Z Krakowa lecimy do Bergamo, tam męczymy się prawie pół dnia i śpimy na lotnisku.
Nocka na lotnisku nie należy do przyjemnych. Najpierw zamykają jedną część lotniska, z której trzeba się przenieść praktycznie pod drzwi z hali przylotów. Jest tam dosyć głośno i do tego ok. 4 rano wszystkich budzi klakson jeżdżącego wozu sprzątającego i trzeba się szybko zbierać z podłogi. Na lotnisku śpi wielu ludzi, bo nie ma sensu szukać noclegu w mieście, jeśli ma się lot o 6 rano.

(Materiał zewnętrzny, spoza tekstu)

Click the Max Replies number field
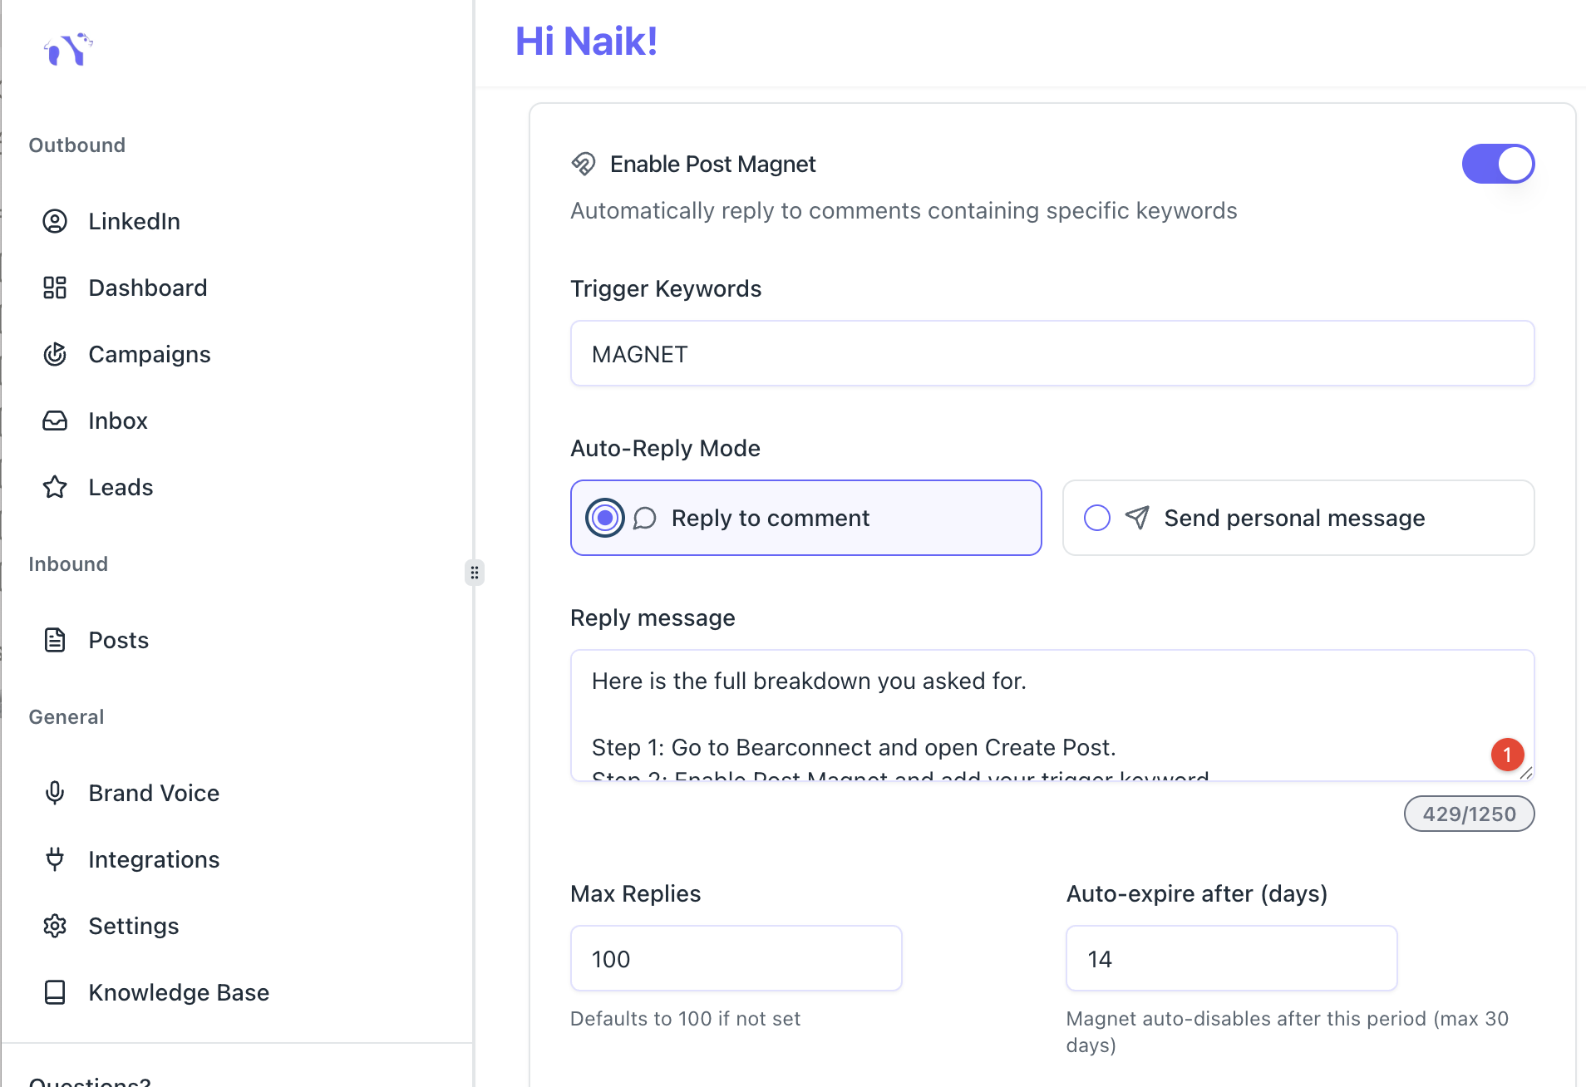The width and height of the screenshot is (1586, 1087). point(736,958)
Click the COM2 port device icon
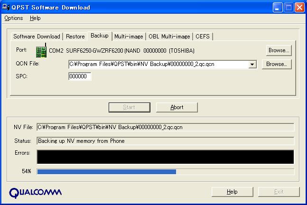307x205 pixels. (41, 51)

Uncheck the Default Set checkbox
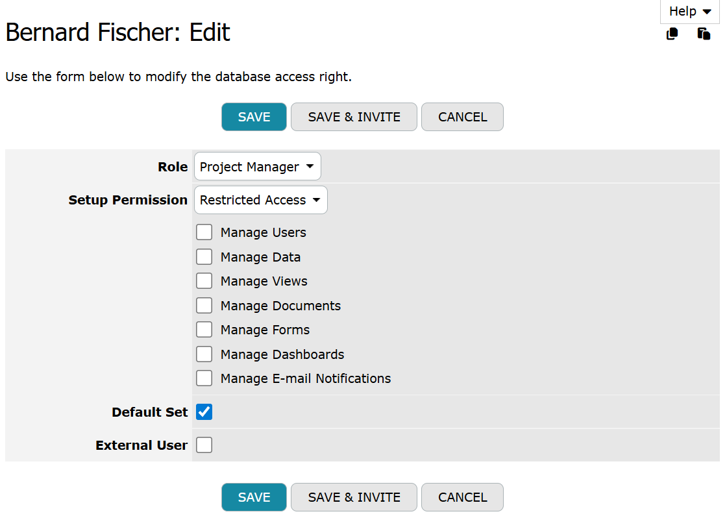click(204, 412)
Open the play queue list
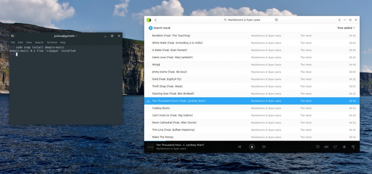 coord(353,147)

Za to operacja „check in” do Tangeru to ku naszemu zdziwieniu sprawa wymagająca stalowych nerwów. Staliśmy już w kolejkach z Hindusami i arabskimi jubilerami wracającymi do Kataru, ale tego, co się wyprawiało w kolejce do Tangeru i później w czasie lotu, nigdy wcześniej nie widzieliśmy! Wpychanie się do kolejki, dyskusje z przedstawicielami linii, którzy tłumaczą 1 bagaż podręczny o wymiarach takich i takich i jeden bagaż do 15 kilo. Tymczasem, kobity jako bagaż podręczy próbują przemycić 2 wielkie torby podróżne i walizy znacznie przekraczające dozwolony limit kg. Następuje ogólne rodzinne przepakowywanie dzieci, ciotek, kuzynów itd. i skuteczna blokada kolejki. Widzieliśmy już kilka akcji, jak pracownik lotniska nie pozwalał na nadbagaż, ale pracownicy tego lotniska w końcu się poddali. W rezultacie walizy podręcznie nie mieściły się w lukach i nasze maleńkie plecaki wylądowały nam pod siedzeniami, bo musiało być miejsce na wielkie arabskie torby. Lot też był męką. Dzieci darły się niemiłosiernie, obsługa lotu krzyczała na pasażerów, którzy za nic mieli procedury bezpieczeństwa na pokładzie. Jednym słowem latający cyrk!